Whether it’s a small or large one, companies of every size will be doing a great disservice if they skip the annual performance review. Not only is the performance review a great tool to ensure employees are aligned with the goals of the business but it also clues in workers about how they are faring within that organization.
But not all performance reviews are created equally. Companies that fail to take them seriously or ones that don’t plan ahead end up scrambling at the end of the year losing the opportunity for both sides to benefit from the performance review.
“It’s best to plan ahead before the review year begins to make sure that the reviews are tied to the performance of the business,” says Laura T. Kerekes, chief knowledge officer at Think HR Corp. “The least useful performance reviews are the ones that evaluate the traits of the individual.”
While you want employees that are team players and are pleasant to be around, more important is how their work is adding to the goals of the company, which is why experts say that’s where companies should focus when it comes to the performance reviews.
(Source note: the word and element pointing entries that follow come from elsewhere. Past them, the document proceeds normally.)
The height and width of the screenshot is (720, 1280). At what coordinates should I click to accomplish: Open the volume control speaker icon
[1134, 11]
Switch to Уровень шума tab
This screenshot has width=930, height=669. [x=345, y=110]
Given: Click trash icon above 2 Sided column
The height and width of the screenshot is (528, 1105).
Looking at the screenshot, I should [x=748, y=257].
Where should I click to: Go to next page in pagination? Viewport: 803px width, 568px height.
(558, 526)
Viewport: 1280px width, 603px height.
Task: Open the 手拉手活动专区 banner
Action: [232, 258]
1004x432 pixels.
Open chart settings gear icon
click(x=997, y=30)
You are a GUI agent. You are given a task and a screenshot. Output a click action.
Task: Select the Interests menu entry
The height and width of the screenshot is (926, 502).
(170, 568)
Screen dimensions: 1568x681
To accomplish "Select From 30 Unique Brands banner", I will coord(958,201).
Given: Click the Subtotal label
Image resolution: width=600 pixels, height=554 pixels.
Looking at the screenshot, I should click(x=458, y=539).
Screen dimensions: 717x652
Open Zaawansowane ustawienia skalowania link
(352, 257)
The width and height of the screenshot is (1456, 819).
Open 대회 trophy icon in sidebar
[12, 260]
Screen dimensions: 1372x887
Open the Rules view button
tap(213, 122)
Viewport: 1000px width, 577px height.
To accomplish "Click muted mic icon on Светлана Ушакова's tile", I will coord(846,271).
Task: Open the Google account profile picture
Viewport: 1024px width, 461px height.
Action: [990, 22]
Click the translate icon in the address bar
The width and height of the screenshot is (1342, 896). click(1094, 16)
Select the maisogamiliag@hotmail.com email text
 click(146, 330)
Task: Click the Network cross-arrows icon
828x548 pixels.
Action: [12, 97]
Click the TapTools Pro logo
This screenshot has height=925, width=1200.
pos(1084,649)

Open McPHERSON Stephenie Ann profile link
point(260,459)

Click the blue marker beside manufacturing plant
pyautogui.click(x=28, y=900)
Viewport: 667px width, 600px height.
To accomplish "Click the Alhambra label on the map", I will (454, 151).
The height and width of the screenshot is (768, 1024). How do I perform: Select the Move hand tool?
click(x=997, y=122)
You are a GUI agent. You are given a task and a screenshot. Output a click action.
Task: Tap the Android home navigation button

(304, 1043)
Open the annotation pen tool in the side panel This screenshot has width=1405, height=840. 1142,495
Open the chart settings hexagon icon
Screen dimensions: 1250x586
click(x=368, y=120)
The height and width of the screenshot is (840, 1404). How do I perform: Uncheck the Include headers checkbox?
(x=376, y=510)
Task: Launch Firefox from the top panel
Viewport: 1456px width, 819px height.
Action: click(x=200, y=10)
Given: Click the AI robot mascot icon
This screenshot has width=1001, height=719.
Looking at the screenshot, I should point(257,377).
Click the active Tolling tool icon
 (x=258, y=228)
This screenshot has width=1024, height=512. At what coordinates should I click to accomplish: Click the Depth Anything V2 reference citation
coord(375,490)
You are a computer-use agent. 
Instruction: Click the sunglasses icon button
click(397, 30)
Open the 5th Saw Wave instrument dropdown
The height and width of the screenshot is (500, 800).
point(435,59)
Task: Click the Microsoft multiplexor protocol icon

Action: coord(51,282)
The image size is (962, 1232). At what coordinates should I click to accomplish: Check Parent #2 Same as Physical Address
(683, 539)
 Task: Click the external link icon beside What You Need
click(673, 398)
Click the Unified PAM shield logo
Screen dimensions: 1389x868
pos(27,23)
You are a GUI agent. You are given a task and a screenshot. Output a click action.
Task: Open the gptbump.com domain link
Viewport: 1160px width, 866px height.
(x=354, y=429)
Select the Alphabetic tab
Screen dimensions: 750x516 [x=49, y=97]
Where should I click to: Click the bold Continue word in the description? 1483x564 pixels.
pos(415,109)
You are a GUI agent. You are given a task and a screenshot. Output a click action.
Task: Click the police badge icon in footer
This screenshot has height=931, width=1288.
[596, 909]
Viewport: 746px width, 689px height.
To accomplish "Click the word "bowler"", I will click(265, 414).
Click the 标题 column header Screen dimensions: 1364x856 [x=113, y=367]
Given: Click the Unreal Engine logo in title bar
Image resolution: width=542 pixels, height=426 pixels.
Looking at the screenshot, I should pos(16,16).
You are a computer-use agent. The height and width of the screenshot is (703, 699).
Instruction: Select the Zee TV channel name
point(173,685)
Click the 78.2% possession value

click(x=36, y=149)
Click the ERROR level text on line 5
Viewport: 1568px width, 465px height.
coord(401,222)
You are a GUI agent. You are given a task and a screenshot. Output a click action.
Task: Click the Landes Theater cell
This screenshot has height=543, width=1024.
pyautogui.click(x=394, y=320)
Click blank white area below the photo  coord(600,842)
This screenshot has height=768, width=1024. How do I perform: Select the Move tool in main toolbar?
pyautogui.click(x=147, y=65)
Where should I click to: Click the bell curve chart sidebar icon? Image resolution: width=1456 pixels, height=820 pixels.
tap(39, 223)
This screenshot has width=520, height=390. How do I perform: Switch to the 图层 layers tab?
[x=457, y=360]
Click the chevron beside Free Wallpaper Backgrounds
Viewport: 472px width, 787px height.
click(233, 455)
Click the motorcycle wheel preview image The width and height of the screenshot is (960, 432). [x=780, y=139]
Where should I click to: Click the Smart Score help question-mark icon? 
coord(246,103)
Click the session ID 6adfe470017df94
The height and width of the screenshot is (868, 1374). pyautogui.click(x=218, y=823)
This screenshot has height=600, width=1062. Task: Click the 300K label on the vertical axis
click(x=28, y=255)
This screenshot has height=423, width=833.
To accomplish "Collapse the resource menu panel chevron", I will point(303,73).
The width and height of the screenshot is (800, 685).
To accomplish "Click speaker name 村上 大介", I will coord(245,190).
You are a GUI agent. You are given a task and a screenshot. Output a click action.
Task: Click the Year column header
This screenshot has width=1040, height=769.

Let’s say it’s a sales person’s performance you are reviewing. It’s great that the person is likeable and possesses great communications skills but more important is did he or she meets the sales quota throughout the year on consistent basis.
“The success should be measured by coordinating the review with the actual job description,” says Pat Sweeney, human resource manager at Old Colony Hospice and Palliative Care. “It should never be arbitrary, but based on some factors that relate to the actual performance expected from a specific position. The measure will take a lot of difference guises: for sales, it will obviously be quantitative; for other positions it may be more qualitative.”
When it comes to performance reviews, the aim should be to have a documented demonstration that the employee has met the job roles and made a positive impact on the business, adds Sweeney. From the employee perspective the goal should be to highlight what they achieved during the previous year and what they need to do in the future to continue to grow within the company. What’s more Sweeney says employers should have an official policy for when and how performance reviews are conducted instead of doing it on a whim. “Doing it on the fly can lead to other issues: discrimination, or unequal treatment leading to possible legal complications,” she says. “Having an official program and policy avoid surprises, entrapment or discrimination claims.”
In addition to having a formal policy and aligning the reviews with the goals of the company, Kerekes of Think HR says it’s a good idea to give everyone their review at the same time as opposed to basing it on the anniversary of their start date. By doing that you will be evaluating each of the team members on the same metrics at the same point in time, she says. “It’s a more balanced, and fair review of how well the individual is doing,” she says. “It’s not painted by the most recent thing the employed did or didn’t do but on the total picture.”
One of the biggest mistakes companies make when doing performance reviews is to start thinking about it a month before the reviews kick off. That gives the managers little time to really think about how the employee performed during the past year and what areas he or she needs to improve. Kerekes says a good practice is for managers to provide routine feedback and even jot down key performance measures throughout the year so he or she isn’t going into it blind come the end of the year. “The year-end reviews that fail are the ones where there isn’t much discussion or feedback throughout the course of the year,” she says. “All of sudden its review time and it’s so much work to try to remember what this guy did all year and encapsulate it in whatever form or piece of paper they use.”